It's mostly a "this is what I learned and the things I had to take into consideration" with a few "this is how you identify a CMS" bits sprinkled into it. These days I would probably change a thing or two, but people told me it's still an entertaining read.
(Not a native speaker though, so the English might have some stylistic kinks)
> The Windows operating system can dispatch different events to different window handlers so you can handle all asynchronous HTTP calls efficiently. For a very long time, people weren’t able to do this on Linux-based operating systems since the underlying socket library contained a potential bottleneck.
What? select()'s biggest issue is if you have lots of idle connections, which shouldn't be an issue when crawling (you can send more requests while waiting for responses). epoll() is available since 2003. What bottlenecks?
Turns out crawlers spend a lot more (wall clock) time waiting for a complete response than they do requesting it. However, scheduling is a much (much, much, much) harder problem to deal with than async i/o but it's not what many people here need to worry about.
The challenges with crawling on a large scale still persist as is evident by bloomreach and many other companies building custom solutions because available open source tools cannot handle the scale of such products. SQLBot aims to solve this problem.
Product a few weeks from launch. If any is interested: http://www.amisalabs.com/AmisaSQLBot.html
mmmmmmmm, on http://en.wikipedia.org/wiki/BitTorrent it says "BitTorrent is one of the most common protocols for transferring large files, and peer-to-peer networks have been estimated to collectively account for approximately 43% to 70% of all Internet traffic (depending on geographical location)" so... 60% of requests are done by crawlers?
I wish there were more articles about determining the frequency at which one page should be crawled. Some pages never change, some change multiple times per minute, and we do not want to crawl them all equally often.
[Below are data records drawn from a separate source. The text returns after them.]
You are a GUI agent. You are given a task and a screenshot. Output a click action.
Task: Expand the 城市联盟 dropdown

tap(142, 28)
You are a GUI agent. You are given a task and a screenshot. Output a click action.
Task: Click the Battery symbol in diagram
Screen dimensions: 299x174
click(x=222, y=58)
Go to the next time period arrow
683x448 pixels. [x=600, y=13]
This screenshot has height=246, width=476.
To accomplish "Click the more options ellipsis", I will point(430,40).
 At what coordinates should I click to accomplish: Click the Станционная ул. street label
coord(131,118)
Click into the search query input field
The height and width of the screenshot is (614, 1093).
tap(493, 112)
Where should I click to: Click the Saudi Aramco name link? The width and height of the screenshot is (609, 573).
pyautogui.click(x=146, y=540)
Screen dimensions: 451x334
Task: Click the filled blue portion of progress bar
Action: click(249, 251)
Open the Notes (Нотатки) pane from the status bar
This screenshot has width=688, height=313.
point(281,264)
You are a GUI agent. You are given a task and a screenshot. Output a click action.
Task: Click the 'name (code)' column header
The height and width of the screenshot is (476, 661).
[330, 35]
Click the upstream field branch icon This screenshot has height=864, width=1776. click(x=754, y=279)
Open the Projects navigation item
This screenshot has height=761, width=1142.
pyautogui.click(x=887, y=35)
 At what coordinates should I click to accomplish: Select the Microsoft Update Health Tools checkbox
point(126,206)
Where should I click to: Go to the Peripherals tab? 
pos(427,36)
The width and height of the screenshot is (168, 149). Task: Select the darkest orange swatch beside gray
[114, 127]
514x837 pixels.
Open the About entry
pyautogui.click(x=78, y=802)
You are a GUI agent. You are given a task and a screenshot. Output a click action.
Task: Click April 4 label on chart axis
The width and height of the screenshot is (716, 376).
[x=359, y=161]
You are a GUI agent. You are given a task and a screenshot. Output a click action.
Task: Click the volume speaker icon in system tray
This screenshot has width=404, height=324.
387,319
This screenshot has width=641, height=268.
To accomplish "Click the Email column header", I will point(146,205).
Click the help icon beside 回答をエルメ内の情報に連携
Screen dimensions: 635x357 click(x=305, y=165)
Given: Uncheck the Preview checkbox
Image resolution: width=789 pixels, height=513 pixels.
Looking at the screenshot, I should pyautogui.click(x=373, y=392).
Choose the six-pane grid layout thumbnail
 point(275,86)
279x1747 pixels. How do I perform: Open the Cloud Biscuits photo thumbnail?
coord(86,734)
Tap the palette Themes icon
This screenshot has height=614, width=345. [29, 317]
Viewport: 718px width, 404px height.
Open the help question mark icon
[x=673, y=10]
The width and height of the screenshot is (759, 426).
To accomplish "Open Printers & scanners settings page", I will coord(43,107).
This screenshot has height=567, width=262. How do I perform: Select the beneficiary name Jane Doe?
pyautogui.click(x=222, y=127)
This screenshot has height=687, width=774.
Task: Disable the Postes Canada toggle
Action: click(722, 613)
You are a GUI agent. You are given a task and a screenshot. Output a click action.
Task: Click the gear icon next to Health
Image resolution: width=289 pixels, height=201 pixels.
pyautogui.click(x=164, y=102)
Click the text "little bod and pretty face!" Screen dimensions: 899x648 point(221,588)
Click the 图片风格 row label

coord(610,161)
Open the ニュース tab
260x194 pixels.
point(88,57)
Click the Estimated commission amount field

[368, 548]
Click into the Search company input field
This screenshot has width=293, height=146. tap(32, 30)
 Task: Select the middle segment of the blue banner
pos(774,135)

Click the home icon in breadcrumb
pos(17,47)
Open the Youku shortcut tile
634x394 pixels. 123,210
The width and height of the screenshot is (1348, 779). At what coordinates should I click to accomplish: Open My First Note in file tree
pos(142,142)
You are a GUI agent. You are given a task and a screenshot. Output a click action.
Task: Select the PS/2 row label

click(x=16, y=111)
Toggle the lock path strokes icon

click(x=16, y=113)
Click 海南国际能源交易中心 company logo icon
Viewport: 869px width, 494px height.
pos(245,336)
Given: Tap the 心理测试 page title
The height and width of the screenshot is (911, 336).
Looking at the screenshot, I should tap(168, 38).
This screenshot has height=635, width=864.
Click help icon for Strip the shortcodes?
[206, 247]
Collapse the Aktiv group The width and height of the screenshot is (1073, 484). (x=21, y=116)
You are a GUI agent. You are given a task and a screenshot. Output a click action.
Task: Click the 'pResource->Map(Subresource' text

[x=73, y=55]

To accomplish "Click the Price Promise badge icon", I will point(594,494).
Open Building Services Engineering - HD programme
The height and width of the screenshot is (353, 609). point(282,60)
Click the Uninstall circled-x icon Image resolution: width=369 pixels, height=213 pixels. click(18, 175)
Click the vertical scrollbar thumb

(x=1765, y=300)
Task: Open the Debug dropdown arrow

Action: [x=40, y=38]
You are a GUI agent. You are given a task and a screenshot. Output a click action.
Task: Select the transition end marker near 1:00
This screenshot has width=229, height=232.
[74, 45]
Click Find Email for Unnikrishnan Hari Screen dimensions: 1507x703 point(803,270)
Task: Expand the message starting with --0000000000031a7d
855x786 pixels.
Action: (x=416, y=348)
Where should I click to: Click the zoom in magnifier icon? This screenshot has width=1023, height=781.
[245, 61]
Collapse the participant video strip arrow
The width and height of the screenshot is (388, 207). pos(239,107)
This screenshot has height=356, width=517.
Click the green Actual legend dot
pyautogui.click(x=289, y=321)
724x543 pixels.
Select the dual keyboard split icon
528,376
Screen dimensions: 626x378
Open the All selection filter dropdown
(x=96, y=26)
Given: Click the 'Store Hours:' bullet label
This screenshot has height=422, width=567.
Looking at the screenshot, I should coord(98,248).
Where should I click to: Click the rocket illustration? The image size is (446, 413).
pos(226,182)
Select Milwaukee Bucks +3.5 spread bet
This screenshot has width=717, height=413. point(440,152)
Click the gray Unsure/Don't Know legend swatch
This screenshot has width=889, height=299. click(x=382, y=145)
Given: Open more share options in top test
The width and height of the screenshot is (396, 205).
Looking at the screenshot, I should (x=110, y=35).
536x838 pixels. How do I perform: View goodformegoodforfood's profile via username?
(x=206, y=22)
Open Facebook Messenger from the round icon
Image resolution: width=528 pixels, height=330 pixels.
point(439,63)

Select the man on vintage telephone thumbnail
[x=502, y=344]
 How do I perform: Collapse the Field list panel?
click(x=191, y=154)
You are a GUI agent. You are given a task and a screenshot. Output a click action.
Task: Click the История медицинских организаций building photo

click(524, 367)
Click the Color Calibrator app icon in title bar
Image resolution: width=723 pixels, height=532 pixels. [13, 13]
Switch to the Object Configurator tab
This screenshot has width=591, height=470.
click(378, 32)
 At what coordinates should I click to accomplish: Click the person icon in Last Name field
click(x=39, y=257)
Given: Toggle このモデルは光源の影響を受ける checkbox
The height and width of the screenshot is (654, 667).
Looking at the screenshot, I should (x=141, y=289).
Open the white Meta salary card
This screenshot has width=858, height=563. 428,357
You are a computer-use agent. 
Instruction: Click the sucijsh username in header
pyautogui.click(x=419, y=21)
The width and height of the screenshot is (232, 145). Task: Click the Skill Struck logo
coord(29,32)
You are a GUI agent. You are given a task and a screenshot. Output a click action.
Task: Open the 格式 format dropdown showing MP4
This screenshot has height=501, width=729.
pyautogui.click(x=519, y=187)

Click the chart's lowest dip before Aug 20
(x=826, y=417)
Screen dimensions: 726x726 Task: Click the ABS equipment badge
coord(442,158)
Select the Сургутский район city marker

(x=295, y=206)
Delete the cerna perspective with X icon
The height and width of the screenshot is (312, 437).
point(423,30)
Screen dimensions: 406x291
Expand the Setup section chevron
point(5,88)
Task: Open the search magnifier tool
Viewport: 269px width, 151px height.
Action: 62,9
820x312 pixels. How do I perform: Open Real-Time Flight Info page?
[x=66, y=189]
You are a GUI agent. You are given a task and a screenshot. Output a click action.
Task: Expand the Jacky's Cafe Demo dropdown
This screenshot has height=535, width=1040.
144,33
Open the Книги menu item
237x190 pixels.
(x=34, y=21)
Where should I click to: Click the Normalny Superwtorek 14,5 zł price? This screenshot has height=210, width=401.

This is a problem I've researched fairly extensively the last few months. My ideal solution looks something like:
* Initial pull
* Secondary pulls x time later, where x doubles each time, up to a maximum value, y
y is the one that's tricky to define. For us, it's a value computed based on the frequency of update of similar URLs for that domain, the domain as a whole, similar content, and a few other bits and pieces. Essentially, our thinking is that if we can understand how alike any page is to another cluster of pages, we can use their average frequency of update to give reasonably likely initial values for x, and sensible thresholds for y. We also temper this with how much change there is, to determine whether the differences are something we care about.
Obviously, should the system notice that if its change timings are particularly outside where it'd expect given the cohort assigned, it's then able to start moving around its comparison. An example would be a blog category page which updates so infrequently that it's particularly unusual, or a page with a lot of social feeds on it where there's a lot of flux constantly.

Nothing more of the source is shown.